The other day a colleague who is familiar with my slightly subversive views maliciously presented me with a philosophical challenge:

– How come you who so fervently believe in the rule of law defend people like Edward Snowden and Julian Assange?
It is true that I passionately believe in the rule of law, defined by the UN as follows:

“… a principle of governance in which all persons, institutions and entities, public and private, including the State itself, are accountable to laws that are publicly promulgated, equally enforced and independently adjudicated, and which are consistent with international human rights norms and standards.”

(You will find other definitions of the “rule of law”, definitions from which the last clause – “and which are consistent with international human rights norms and standards” is absent.)

Back to my malicious colleague: I took the moral highground: Edward Snowden and Julian Assange did not have the right to violate certain legal provisions; they had a duty to do so.

– Ah, said my colleague with a sly smile, so when you face the enemy, the rule of law no longer applies?

I must admit that my mumbled reply was not very impressive. I saw where he was going, and I am a terrible chess player. He would make sure I’d soon be writhing in a corner (figuratively that is) admitting that to defend my values, we must do whatever it takes, whereas to defend your values – if they differ from mine – we must play by the rules.

Now I am an extremely law-abiding citizen. I don’t even cheat on my taxes, and wouldn’t do so even if I had the chance, for the simple reason that I’m proud of paying my share of the upkeep of this country. Nevertheless, my sympathy for rule breakers does not stop at Snowden and Assange. I also have full sympathy with hackers “Anonymous” when they claim to be taking down the “enemy’s” Twitter accounts (again, on the assumption that their enemy is my enemy, and ISIS certainly is a shared enemy.) Taking down a Twitter account is, however, a far, far cry from “Guantanamo Bay” and universal telecom surveillance.

The self-styled “Islamic State” and Boko Haram are not the only monsters lurking in the shadows. There are other agents of rape and mutilation out there. And some of them are friends of our friends. Take the Uzbek government, for instance – just about as bad as they come, yet several European governments including my own, have invested heavily in Uzbekistan. A recent scandal rocked the press in my country for a couple of days, but all is surprisingly silent now. Was it too close to home for the powers that be?

I quote the Norwegian Helsinki Committee:

It is widely known that authoritarian regimes put as a condition for providing licenses to mobile telephone and internet providers that they get full access to content and meta ‐ data of communications on the systems. The Norwegian Helsinki Committee has inter alia criticized the Swedish company Telia Sonera and the Russian company Vimpelcom (partly owned by the Norwegian company Telenor) for providing authorities in Uzbekistan and Belarus full access to their systems.
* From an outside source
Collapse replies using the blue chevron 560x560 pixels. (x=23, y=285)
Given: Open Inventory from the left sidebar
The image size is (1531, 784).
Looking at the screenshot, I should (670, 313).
Meanwhile, in Sweden (source: the Guardian), the prosecuting authority is taking an Uzbek hit-man to court. He is suspected of having been acting at the orders of the Uzbek government when he shot an Uzbek opposition politician in the head. He did it in Malmö. That’s in Sweden. The impudence!! Yet, Sweden has also been investing heavily in Uzbekistan.

If our own governments don’t play by the rules, how can they expect us, to whom they are accountable, to do so? If our governments practise realpolitik  why should not we also do so, at least in self-defence. The question is: Should hackers in one country, mine for instance, defend violently suppressed people in another, eg, the “ganster state” Uzbekistan?

That, I think, is the real philosophical challenge. Would the consequences be all-bad, as have those of the military intervientions in Afghanistan and Iraq and Libya?

Finally, should it occur to you to you to ask me, let me be clear: Any hacker who, for personal gain, abuses his/her skills (e.g. online bank fraud, industrial espionage, etc.) will find no more sympathy at my door than a medical doctor who kills his/her patients. There are certain things one just doesn’t do!